| What is required |
As the answer, give every line of the records that includes the word "plus".
————————
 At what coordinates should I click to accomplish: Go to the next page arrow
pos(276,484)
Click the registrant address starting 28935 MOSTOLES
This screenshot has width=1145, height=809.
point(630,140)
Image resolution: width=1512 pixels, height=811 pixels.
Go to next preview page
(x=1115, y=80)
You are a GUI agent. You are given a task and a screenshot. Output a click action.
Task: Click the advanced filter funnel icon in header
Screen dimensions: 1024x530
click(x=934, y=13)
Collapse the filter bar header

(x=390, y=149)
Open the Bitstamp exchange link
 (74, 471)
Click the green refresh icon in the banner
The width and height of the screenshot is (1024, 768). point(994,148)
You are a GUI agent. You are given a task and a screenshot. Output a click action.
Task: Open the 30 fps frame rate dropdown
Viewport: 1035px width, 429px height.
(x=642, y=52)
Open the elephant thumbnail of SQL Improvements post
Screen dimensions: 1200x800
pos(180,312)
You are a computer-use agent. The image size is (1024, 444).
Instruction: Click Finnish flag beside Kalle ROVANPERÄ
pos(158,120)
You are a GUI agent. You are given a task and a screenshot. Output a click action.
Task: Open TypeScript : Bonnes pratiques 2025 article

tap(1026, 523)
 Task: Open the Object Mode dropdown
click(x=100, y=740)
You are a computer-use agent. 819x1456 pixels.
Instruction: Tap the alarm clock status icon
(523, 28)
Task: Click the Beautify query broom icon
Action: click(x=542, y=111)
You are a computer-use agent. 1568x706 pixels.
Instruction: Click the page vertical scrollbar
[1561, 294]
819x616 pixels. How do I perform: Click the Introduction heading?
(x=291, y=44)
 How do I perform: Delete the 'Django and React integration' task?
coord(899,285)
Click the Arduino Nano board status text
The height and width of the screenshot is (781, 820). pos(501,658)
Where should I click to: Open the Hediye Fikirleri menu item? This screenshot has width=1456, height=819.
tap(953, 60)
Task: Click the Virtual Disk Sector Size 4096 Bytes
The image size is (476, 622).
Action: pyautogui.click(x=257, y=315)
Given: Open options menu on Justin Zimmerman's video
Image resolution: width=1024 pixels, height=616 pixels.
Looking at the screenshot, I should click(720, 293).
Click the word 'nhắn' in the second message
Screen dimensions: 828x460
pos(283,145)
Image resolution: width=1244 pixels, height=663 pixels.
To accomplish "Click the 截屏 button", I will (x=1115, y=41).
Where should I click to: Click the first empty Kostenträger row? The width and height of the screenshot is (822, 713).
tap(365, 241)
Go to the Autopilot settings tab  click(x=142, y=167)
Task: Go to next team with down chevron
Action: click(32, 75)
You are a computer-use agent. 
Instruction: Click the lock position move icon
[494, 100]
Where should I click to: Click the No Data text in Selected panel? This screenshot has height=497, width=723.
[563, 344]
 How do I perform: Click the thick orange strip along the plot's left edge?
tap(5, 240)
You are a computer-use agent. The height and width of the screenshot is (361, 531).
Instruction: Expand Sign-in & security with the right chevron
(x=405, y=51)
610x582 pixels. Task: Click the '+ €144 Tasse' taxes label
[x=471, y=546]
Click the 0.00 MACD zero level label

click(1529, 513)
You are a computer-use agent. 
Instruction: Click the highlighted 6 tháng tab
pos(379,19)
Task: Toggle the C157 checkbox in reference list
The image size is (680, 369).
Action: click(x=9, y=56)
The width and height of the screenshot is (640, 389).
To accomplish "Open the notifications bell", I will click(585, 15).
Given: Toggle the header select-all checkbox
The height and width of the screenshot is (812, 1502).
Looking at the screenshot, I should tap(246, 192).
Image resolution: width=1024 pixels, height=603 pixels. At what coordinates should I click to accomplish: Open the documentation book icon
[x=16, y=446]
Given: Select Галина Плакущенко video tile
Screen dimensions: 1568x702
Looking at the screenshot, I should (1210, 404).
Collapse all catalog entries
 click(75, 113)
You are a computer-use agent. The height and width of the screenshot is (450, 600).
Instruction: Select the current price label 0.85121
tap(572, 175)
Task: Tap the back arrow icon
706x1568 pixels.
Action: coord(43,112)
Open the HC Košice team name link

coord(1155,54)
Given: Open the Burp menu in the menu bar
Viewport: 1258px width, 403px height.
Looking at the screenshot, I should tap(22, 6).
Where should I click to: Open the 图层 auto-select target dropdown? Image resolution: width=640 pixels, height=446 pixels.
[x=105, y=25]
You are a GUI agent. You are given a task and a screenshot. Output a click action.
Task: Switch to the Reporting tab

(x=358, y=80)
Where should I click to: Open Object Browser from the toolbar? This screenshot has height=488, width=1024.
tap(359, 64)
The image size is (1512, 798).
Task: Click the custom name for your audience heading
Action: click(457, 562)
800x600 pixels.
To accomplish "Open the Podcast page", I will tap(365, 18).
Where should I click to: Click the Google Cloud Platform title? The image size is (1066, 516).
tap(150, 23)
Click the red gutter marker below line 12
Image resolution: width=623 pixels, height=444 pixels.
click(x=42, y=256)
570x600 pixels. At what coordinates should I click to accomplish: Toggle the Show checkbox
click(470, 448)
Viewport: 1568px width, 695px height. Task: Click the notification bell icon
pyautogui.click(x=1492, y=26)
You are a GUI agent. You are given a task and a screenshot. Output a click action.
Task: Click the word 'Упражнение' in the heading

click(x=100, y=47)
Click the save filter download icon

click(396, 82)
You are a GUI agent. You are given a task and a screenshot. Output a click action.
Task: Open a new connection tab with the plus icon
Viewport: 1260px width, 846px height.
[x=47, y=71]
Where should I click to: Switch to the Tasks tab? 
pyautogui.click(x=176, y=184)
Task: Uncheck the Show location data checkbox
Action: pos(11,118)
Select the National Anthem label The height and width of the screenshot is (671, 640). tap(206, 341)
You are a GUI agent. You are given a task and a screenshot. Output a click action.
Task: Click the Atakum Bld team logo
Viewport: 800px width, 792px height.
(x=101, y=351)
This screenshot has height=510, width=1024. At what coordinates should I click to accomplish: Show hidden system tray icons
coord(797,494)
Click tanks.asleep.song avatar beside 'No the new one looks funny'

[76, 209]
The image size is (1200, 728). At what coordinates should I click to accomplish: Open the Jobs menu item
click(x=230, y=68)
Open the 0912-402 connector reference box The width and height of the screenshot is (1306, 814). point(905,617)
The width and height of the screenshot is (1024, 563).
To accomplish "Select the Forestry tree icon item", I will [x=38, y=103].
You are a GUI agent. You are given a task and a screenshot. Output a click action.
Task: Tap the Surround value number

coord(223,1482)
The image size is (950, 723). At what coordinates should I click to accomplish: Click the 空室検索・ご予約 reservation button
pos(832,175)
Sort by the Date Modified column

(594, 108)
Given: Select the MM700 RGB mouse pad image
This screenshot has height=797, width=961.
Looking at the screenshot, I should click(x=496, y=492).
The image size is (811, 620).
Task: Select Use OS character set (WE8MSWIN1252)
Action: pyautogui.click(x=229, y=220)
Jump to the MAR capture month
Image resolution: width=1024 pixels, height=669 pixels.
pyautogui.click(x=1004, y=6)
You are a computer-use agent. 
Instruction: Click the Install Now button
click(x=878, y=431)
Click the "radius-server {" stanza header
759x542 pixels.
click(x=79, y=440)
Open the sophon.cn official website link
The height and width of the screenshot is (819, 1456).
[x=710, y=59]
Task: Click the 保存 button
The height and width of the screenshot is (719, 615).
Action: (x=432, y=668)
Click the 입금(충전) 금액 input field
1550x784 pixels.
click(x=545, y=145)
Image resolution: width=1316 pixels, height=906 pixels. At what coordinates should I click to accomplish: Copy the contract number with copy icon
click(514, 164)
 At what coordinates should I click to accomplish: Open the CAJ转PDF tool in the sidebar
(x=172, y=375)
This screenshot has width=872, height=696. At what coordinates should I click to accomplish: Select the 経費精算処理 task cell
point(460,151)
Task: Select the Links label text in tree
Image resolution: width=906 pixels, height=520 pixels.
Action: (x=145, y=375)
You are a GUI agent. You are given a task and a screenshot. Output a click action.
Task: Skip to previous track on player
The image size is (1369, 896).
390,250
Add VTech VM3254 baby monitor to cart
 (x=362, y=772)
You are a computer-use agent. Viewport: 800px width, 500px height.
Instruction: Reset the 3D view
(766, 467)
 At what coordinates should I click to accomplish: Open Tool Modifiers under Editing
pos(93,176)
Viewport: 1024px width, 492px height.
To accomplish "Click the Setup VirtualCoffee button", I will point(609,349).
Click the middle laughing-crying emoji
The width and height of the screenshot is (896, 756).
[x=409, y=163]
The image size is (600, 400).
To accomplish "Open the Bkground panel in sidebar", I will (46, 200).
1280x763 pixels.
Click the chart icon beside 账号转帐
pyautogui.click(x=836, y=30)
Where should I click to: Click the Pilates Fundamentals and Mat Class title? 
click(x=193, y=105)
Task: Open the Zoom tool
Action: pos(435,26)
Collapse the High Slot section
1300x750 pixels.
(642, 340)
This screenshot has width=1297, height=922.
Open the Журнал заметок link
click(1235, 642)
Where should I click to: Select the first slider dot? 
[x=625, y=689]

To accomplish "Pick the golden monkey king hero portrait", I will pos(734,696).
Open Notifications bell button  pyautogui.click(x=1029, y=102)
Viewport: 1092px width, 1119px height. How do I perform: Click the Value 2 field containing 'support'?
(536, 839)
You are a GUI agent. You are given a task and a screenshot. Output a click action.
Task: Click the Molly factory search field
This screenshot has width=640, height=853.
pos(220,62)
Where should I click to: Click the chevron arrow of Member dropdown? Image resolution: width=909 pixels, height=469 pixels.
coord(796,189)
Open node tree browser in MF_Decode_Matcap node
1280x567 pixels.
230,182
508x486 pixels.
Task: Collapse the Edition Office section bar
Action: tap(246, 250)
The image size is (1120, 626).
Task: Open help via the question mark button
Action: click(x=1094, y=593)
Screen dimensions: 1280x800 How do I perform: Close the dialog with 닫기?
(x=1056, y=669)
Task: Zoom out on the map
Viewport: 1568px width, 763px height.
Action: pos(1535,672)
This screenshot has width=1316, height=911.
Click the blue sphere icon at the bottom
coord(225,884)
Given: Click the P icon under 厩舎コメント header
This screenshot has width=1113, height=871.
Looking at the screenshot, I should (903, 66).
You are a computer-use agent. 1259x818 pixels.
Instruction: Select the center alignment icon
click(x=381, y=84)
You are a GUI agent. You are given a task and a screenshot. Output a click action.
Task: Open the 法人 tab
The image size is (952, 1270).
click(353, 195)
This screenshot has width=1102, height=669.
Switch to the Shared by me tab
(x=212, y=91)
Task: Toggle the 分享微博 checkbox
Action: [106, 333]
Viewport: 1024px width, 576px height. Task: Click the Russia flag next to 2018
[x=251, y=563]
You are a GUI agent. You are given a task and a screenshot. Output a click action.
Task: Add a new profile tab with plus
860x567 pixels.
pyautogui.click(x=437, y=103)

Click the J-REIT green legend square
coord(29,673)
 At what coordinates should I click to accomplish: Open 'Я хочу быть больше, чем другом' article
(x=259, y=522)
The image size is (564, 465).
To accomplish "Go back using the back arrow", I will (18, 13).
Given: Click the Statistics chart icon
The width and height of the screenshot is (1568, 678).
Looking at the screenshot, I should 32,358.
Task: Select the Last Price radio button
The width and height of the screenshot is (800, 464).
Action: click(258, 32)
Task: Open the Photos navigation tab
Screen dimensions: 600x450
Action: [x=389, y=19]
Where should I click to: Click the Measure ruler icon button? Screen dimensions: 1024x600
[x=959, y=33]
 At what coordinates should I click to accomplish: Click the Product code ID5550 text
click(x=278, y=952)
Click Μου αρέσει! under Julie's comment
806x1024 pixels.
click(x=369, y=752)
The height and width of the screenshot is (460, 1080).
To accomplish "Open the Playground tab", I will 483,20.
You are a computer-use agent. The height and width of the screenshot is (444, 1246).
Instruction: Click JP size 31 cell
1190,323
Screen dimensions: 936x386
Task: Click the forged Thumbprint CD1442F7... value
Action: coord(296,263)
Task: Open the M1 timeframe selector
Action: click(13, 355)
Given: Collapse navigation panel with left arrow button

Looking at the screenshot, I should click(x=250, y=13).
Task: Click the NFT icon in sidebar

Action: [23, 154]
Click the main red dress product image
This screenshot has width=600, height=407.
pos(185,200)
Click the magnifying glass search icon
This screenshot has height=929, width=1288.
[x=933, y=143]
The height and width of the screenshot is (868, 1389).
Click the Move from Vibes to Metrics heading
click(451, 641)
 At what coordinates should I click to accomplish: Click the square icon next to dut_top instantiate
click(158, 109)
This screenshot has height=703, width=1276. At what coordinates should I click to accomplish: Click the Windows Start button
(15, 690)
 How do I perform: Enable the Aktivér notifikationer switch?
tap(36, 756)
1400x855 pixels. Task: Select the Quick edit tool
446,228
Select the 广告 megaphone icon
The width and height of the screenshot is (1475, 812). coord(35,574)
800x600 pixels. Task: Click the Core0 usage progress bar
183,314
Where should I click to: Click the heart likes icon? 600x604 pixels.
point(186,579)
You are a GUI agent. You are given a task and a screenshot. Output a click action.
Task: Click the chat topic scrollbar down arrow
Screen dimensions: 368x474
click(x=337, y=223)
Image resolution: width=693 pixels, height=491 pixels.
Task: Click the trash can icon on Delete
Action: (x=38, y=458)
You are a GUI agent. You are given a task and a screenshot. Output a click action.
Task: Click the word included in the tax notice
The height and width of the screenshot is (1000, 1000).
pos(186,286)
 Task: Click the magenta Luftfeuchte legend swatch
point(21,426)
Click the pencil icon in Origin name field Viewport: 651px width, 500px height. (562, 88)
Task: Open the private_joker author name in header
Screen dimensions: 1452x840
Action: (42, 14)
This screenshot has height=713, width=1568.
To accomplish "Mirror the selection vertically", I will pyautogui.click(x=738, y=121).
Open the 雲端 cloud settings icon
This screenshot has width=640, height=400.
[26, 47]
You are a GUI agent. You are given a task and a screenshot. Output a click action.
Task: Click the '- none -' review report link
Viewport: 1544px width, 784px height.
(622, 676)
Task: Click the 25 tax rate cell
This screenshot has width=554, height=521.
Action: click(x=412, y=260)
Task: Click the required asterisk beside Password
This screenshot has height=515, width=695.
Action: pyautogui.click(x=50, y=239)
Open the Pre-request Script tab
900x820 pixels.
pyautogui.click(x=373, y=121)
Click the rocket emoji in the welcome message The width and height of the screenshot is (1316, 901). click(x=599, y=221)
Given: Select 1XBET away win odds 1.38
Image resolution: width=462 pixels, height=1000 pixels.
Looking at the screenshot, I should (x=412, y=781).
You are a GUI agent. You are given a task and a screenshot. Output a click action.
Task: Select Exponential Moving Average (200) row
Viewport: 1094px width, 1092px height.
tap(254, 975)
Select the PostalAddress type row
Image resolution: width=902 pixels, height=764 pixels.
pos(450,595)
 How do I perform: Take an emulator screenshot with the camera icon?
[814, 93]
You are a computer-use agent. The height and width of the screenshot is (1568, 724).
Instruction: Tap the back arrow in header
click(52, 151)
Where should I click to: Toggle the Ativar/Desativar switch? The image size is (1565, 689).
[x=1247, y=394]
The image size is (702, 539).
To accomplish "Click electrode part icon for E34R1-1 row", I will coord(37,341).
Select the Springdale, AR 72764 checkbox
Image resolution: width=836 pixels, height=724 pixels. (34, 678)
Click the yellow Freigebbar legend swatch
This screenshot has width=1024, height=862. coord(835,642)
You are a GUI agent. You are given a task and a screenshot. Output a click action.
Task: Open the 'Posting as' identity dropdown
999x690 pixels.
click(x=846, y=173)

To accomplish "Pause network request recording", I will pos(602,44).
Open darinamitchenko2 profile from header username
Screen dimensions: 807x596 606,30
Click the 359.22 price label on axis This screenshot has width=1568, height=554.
————————
| The answer |
Task: Open a new connection tab with the plus icon
Task: Add a new profile tab with plus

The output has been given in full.